В дневниках Поплавского Шеллинг упоминается неоднократно. См., например, такие записи мая-июня 1930 года: «Сегодня буду читать Шеллинга и писать сюрреалистические стихи или наоборот»; «Сейчас буду читать Шеллинга, которого читал вчера с трудом, но толково, 20 страниц в два часа. Медитировал духовно, но без блеска»; «Записал 40 страниц Шеллинга» (цит. по: Вишневский А.Перехваченные письма. С. 198–200). «Нет, только между Шеллингом и стоиками чувствую себя на своем месте», — запись, сделанная 22 августа 1935 года ( Неизданное, 117). «Роман, типичный для нашего века, — это не Онегин и Татьяна, а бракосочетание, соединение в одно Пространства и Времени, а теперь, что еще важнее — Субъекта и Объекта», — откликается Поплавский на шеллингианскую философию тождества ( Неизданное, 233). Доктриной тождества интересуется также Морелла, героиня одноименного рассказа Эдгара По, занимающая особое место в личной мифологии Поплавского. К. Кэмпбелл считает, что вся история Мореллы восходит к философии Шеллинга ( Campbell К.The Mind of Рое and Other Studies. Cambridge (Mass.): Harvard University press, 1933. P. 13).
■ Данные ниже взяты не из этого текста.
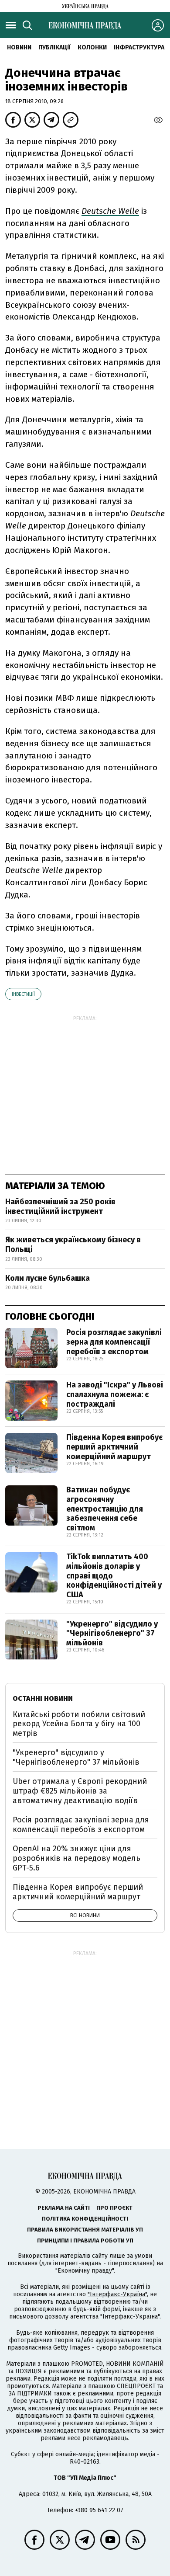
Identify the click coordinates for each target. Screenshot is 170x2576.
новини (19, 47)
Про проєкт (114, 2207)
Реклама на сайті (63, 2207)
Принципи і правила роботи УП (85, 2240)
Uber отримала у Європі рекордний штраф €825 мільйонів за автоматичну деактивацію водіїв (80, 1790)
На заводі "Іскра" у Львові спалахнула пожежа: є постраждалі (114, 1394)
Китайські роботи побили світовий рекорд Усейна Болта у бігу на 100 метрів (79, 1724)
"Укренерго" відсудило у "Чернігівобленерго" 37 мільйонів (112, 1633)
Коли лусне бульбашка (47, 1278)
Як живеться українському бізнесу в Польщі (73, 1244)
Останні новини (43, 1698)
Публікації (54, 47)
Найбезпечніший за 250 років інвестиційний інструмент (60, 1206)
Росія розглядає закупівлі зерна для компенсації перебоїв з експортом (114, 1342)
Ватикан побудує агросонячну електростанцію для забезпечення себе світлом (104, 1508)
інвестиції (23, 994)
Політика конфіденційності (85, 2218)
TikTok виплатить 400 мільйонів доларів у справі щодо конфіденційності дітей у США (114, 1575)
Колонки (92, 47)
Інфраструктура (139, 47)
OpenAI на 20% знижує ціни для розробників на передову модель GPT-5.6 (76, 1858)
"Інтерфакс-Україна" (117, 2294)
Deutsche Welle (110, 211)
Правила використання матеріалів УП (85, 2229)
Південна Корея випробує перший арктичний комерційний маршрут (114, 1446)
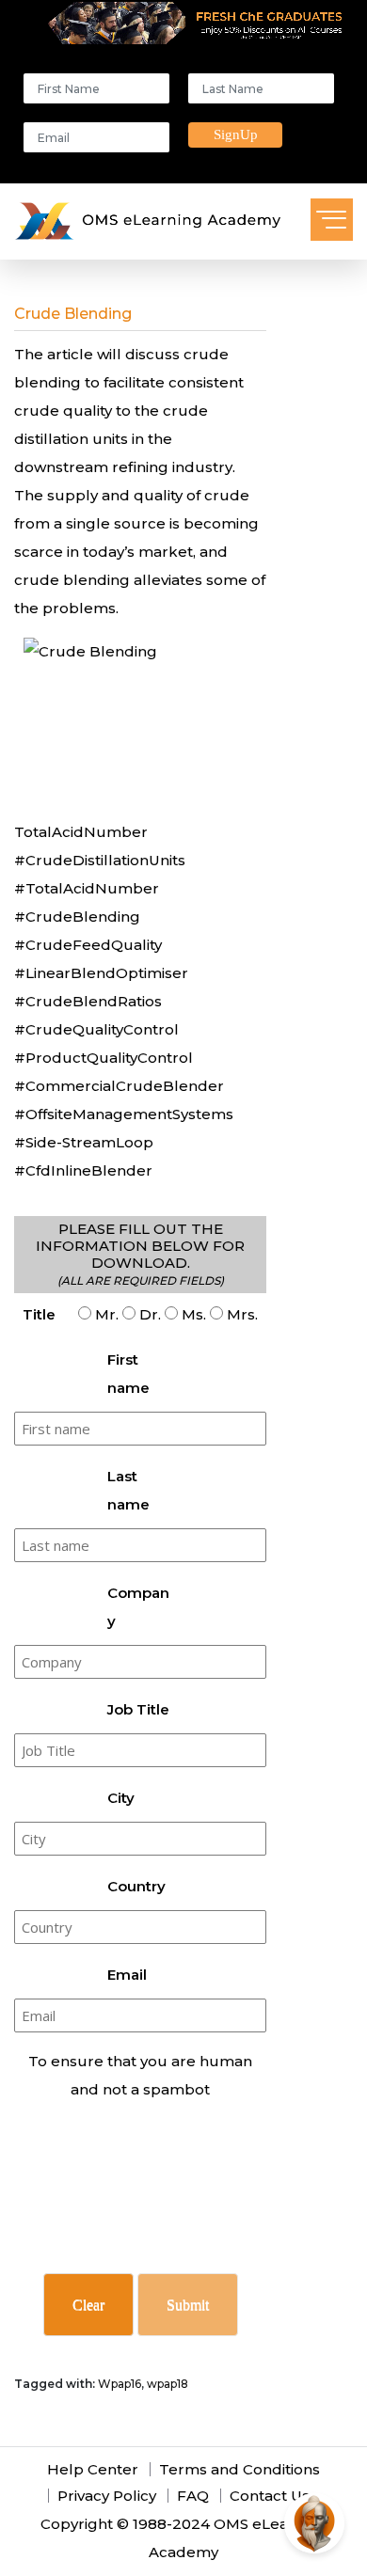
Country (136, 1886)
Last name (128, 1490)
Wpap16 (119, 2384)
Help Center (92, 2469)
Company (138, 1607)
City (121, 1798)
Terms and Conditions (239, 2469)
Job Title (138, 1709)
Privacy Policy (106, 2496)
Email (127, 1974)
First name (128, 1374)
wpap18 (167, 2384)
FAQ (193, 2496)
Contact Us (270, 2496)
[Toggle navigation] (332, 219)
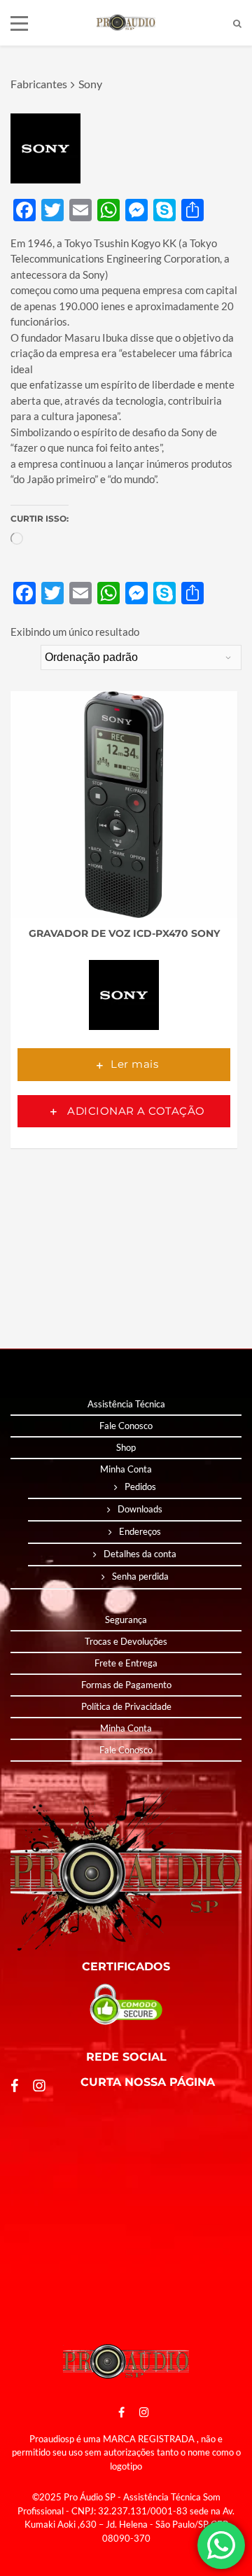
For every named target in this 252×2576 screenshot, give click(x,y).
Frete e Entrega (126, 1663)
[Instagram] (141, 2412)
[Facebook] (121, 2412)
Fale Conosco (126, 1425)
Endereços (140, 1531)
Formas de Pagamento (126, 1684)
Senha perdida (140, 1576)
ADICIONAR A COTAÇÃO (134, 1111)
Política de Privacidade (126, 1706)
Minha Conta (126, 1469)
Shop (126, 1447)
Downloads (140, 1509)
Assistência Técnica (126, 1403)
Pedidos (140, 1486)
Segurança (126, 1619)
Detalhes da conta (140, 1553)
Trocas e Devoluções (126, 1641)
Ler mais (134, 1064)
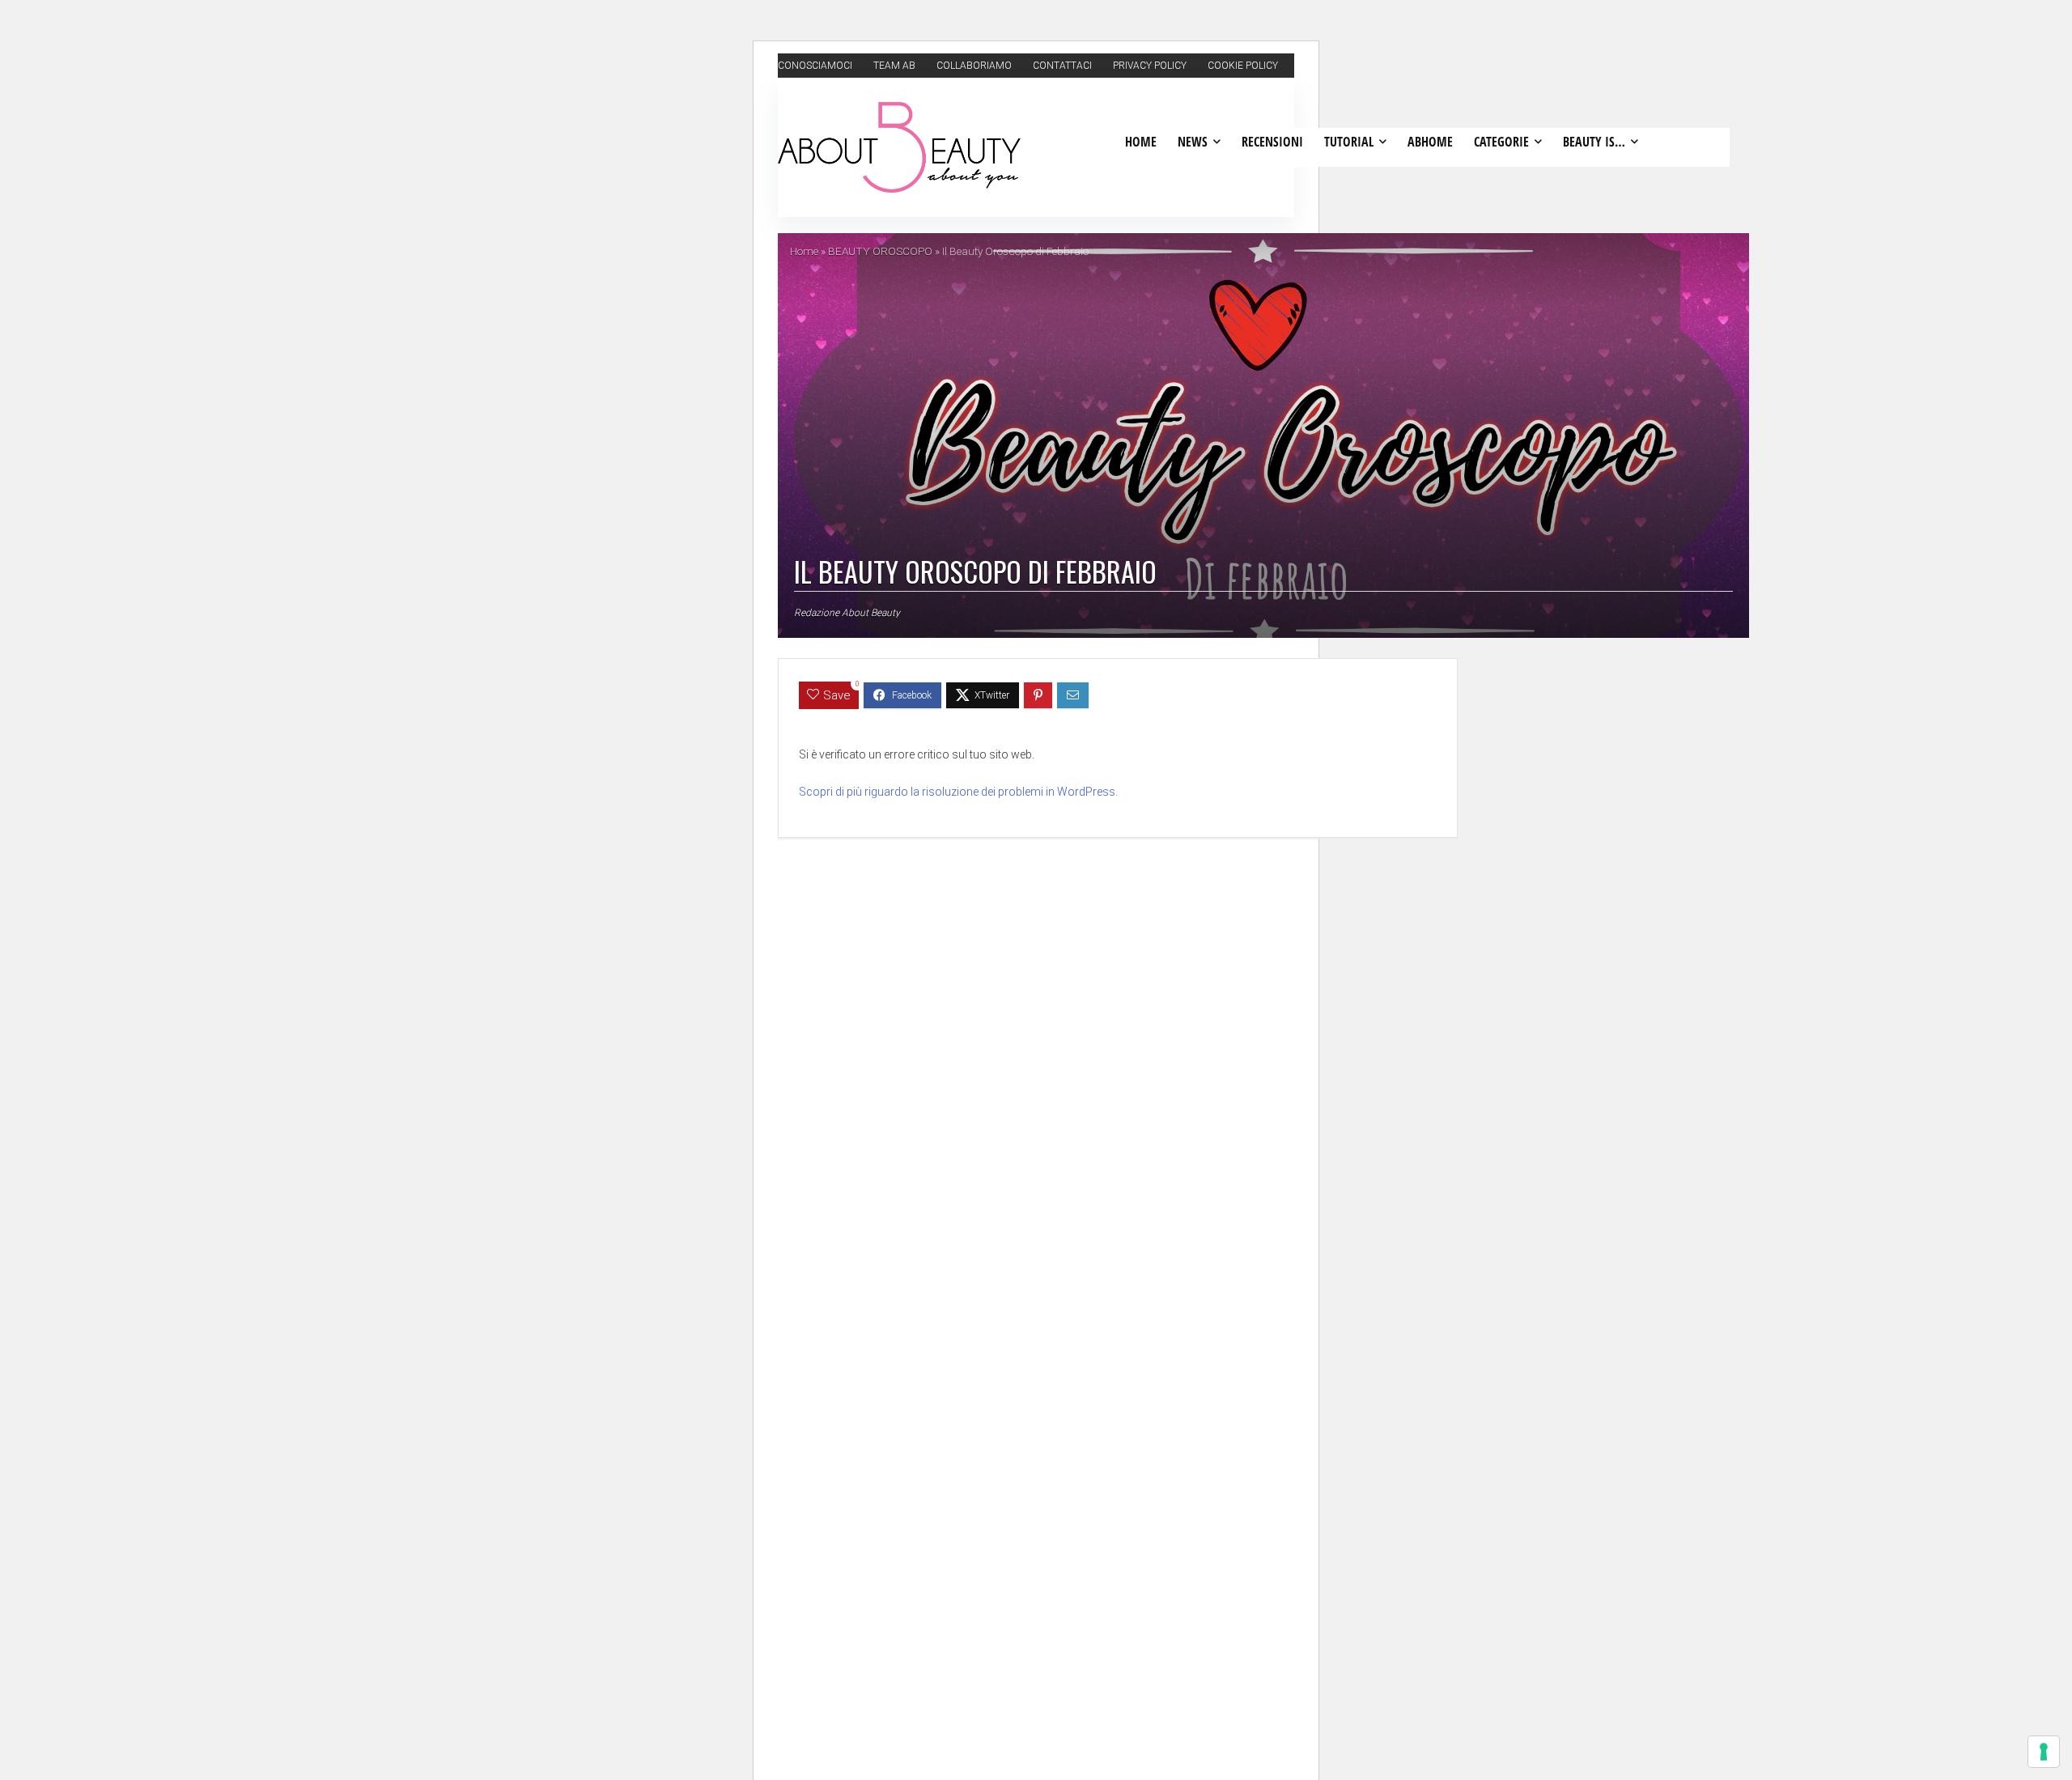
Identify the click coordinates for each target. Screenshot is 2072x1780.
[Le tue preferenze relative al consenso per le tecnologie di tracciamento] (2043, 1751)
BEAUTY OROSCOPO (880, 250)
Шеллинг упоминается также в «Автоматических стихах».
39
Я не согласен с К. Аликиным, который определяет поэтическое письмо Поплавского как «кинематографическое». По мнению исследователя, образы у Поплавского «наплывают» друг на друга подобно кадрам киноленты, создавая иллюзию непрерывного движения (см.: Аликин К. Ю.Принцип «кинематографического письма» в поэтике Бориса Поплавского // Молодая филология / Под ред. В. И. Тюпы. Новосибирск: Изд-во СО РАН, 1998. Вып. 2. С. 174–180). Мне кажется, что иллюзию движения создают совсем не визуальные образы, а та их музыкальная основа, которая воспринимается сознанием как чистая длительность. Иными словами, образы у Поплавского не «перетекают» один в другой; при этом, однако, не происходит эффекта дробления, поскольку связи между ними устанавливаются за счет трансцендирующего эти образы состояния музыкального «содержательного волнения». Это состояние обладает теми же характеристиками, что и «непространственная фигура», о которой говорит Г. Марсель, определяя суть музыкального опыта: «По мере того как я перехожу от ноты к ноте, образуется некая целостность, создается форма, и она, разумеется, не сводится к организованной последовательности состояний, подобно тому как объект не смешивается с чувственными изменениями, которые его присутствие вызывает в субъекте. Природа этой формы такова, что она дана не только в длительности, но способна каким-то образом трансцендировать тот чисто временной модус, благодаря которому она обнаруживается» (Бергсонизм и музыка. С. 213). Если уж сравнивать поэзию Поплавского с кинематографом, то нужно сказать, что ощущение движения возникает не от «наплыва» визуальных образов, а от той музыки, которой воображаемый тапер сопровождает немой фильм, как бы нанизывая эти образы на музыкальную «нить». На уровне высказывания музыка находит свое воплощение в глаголах и глагольных формах.
Аликин трактует известные строчки Поплавского — «И казалось, в воздухе, в печали, / Поминутно поезд отходил» («Черная мадонна») — следующим образом: «Это как бы в один и тот же момент, мгновение отходят бесконечные множества одного и того же поезда» (С. 178). Принимая во внимание сентенцию о современных художниках, я хотел бы предложить свою интерпретацию: один и тот же поезд отходит в не связанныедруг с другом разныемгновения, и поэтому, будучи по сути тем же самым поездом, воспринимается наблюдателем как множество разных поездов.